::: Page :::

Surge only or occasional cherrypicked XL/Plus longhauls.... You and your $2.40 minfares can sit back and turn green with envy

Not interested in driving trash for pennies


----------



## ROTA (Jun 23, 2017)

But think about it.
You can see destination and what you gonna do?
Haha
You have not much choise, need acept if not you will ****up your acpt rating..
There is no more way to skip rides and not affect your acpt rating. I know one but must be used 2-3 times a day only.


----------



## REDSEA (Jun 8, 2017)

You do understand how percentages work, right? Doesn't take long to get back over 90 percent. I take everything under 10 minutes which is just about everything here, just wondering if there was something I missed.


----------



## ROTA (Jun 23, 2017)

id you skip 4, 5..9, it takes 90 rides to get back.
its 1 skip for every 10.
Simple as that.


----------



## REDSEA (Jun 8, 2017)

::: Record extracts :::

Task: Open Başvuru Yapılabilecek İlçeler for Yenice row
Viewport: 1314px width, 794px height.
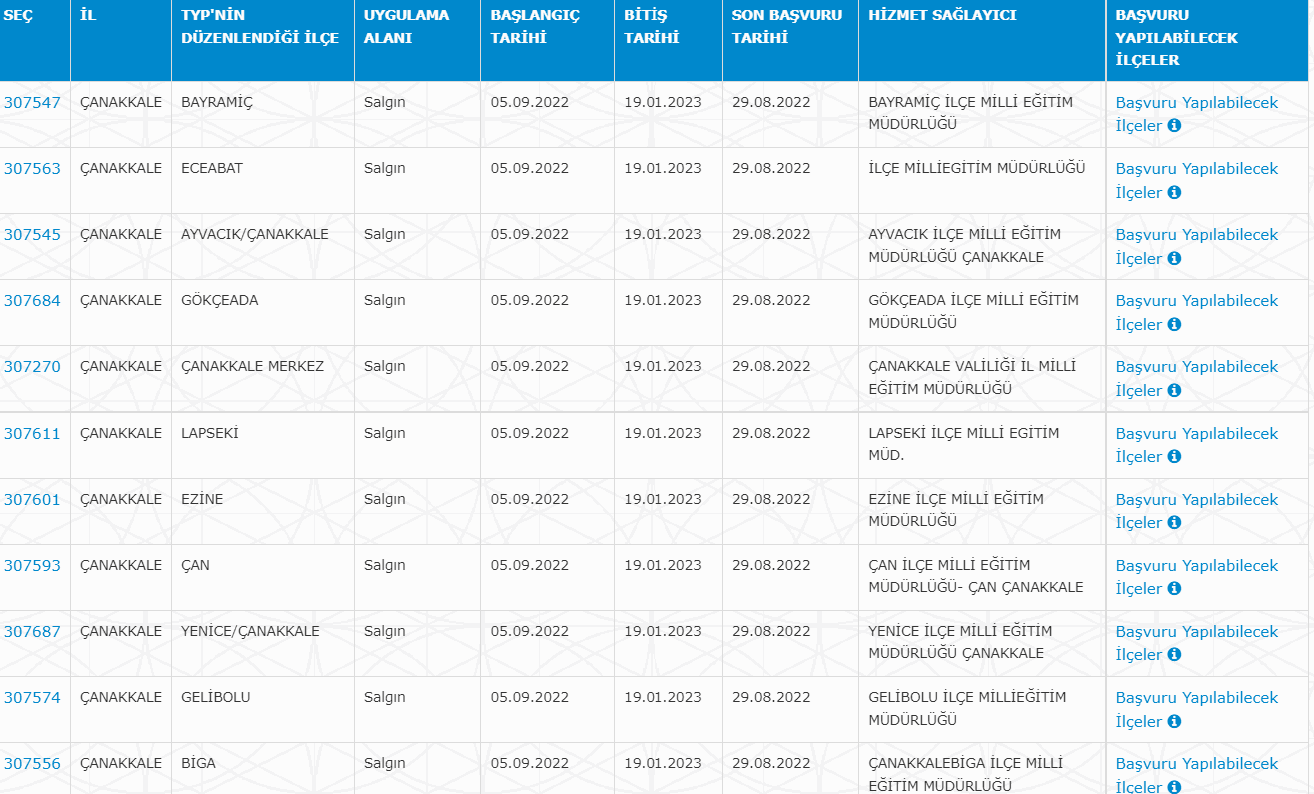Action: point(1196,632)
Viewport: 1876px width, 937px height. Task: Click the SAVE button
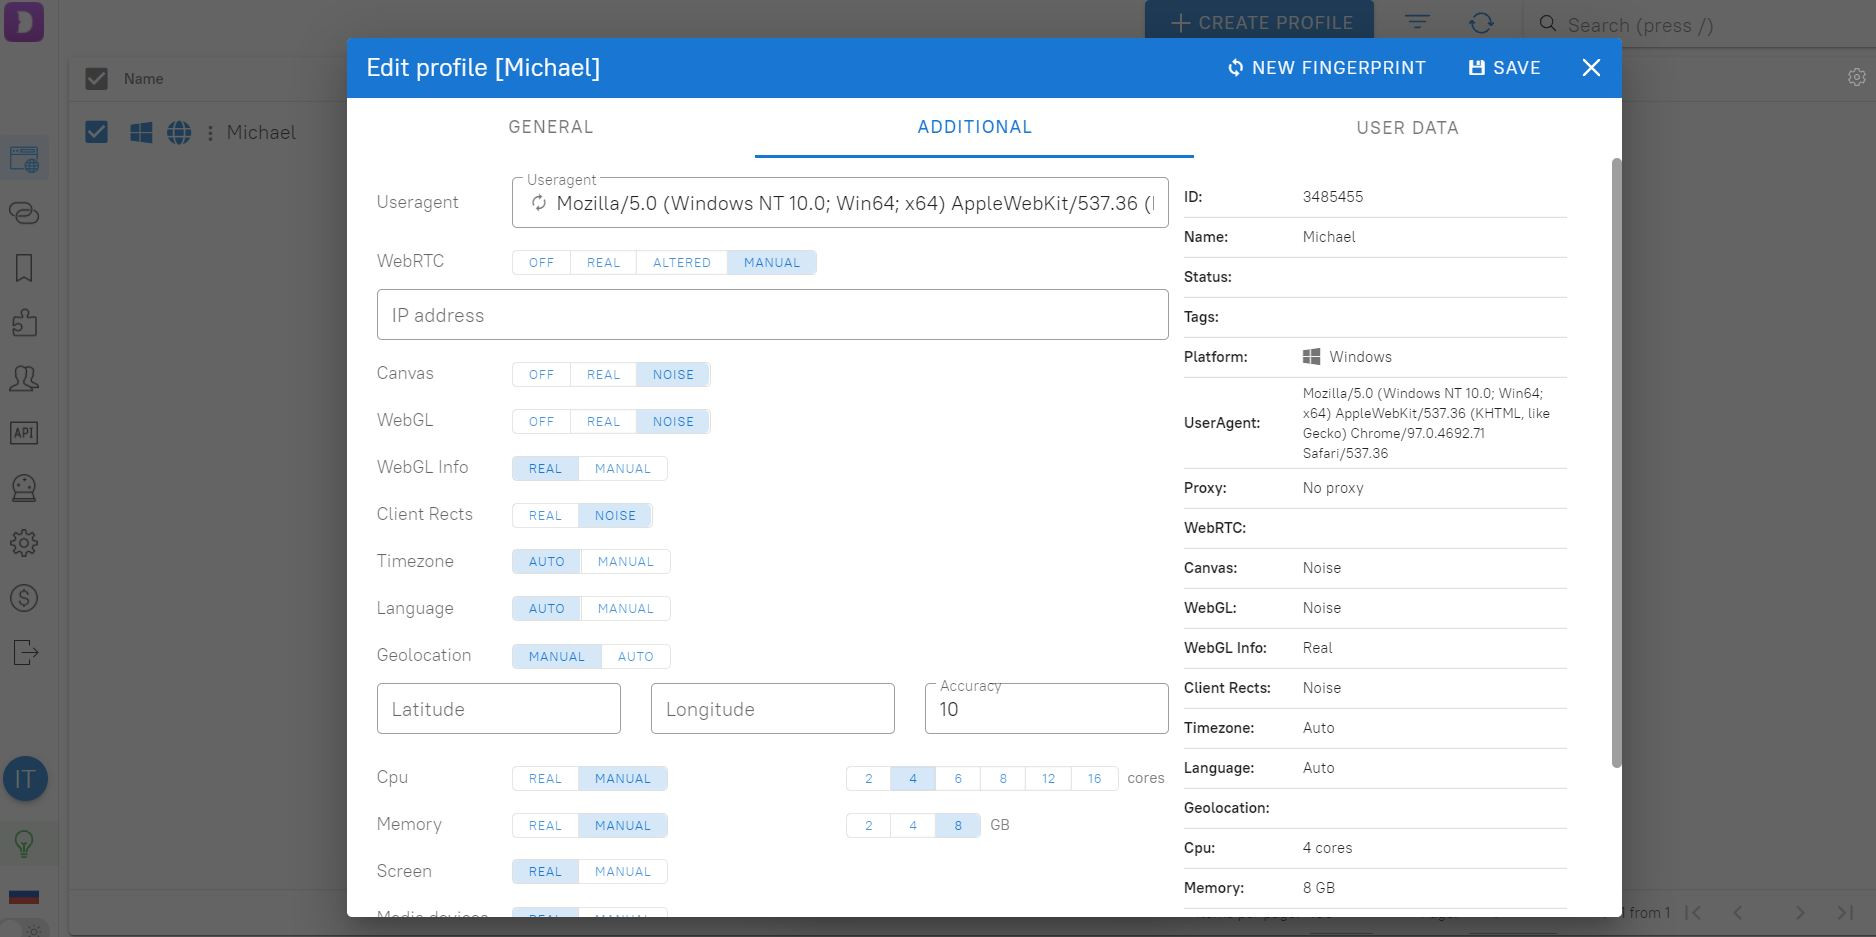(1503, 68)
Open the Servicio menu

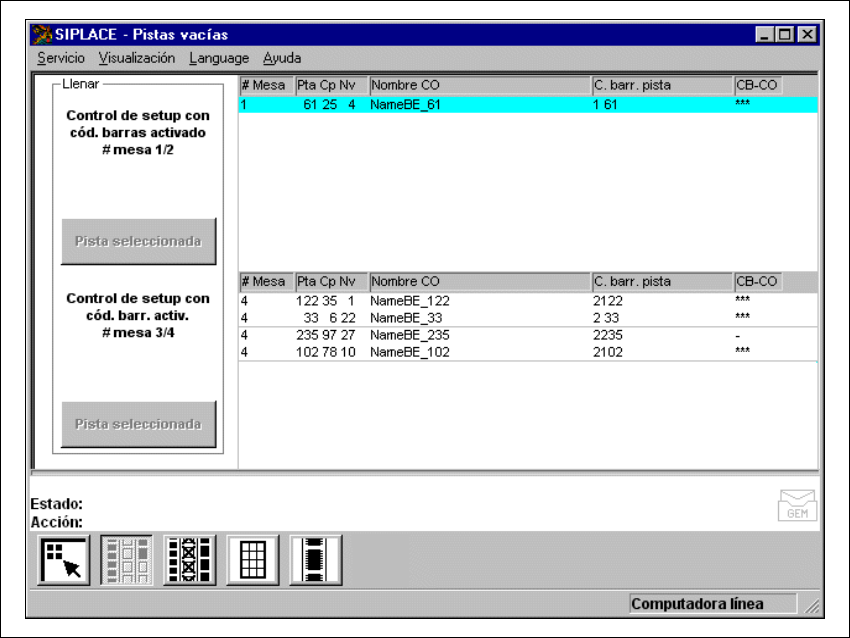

:::
::: Record extracts :::

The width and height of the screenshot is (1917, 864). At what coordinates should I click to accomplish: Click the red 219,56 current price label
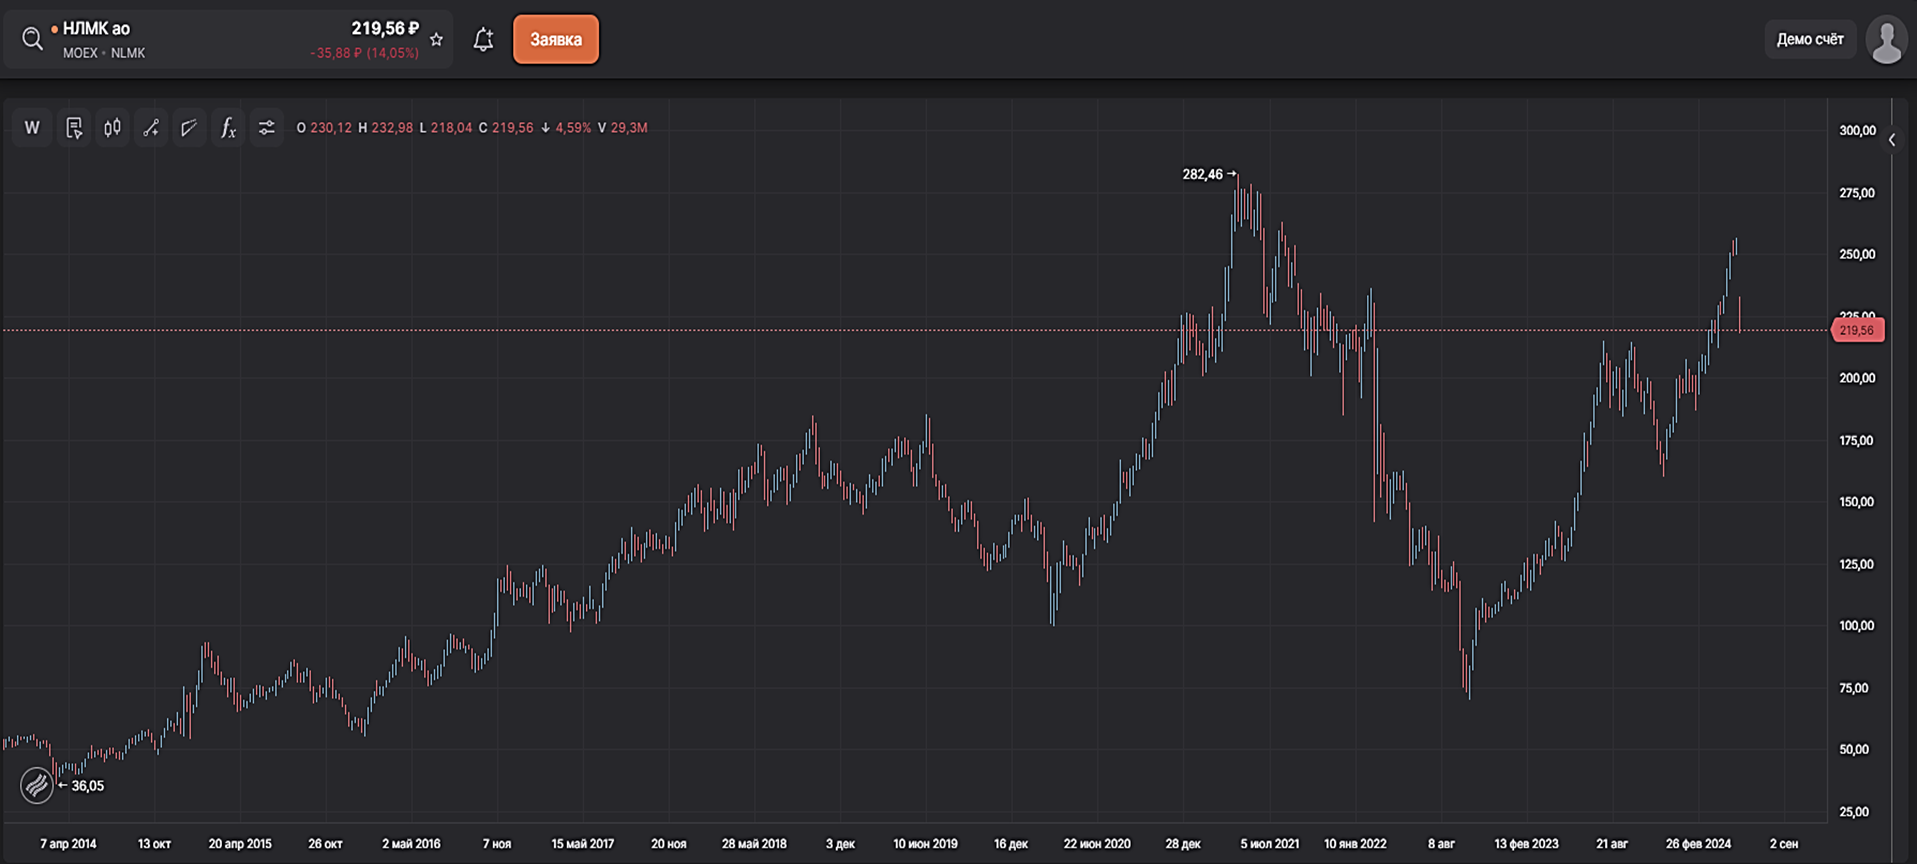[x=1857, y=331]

:::

What you will do: Copy the stretch of the forum thread above from "You do understand" through "for every 10." word for word.

Written reply:
You do understand how percentages work, right? Doesn't take long to get back over 90 percent. I take everything under 10 minutes which is just about everything here, just wondering if there was something I missed.


----------



## ROTA (Jun 23, 2017)

id you skip 4, 5..9, it takes 90 rides to get back.
its 1 skip for every 10.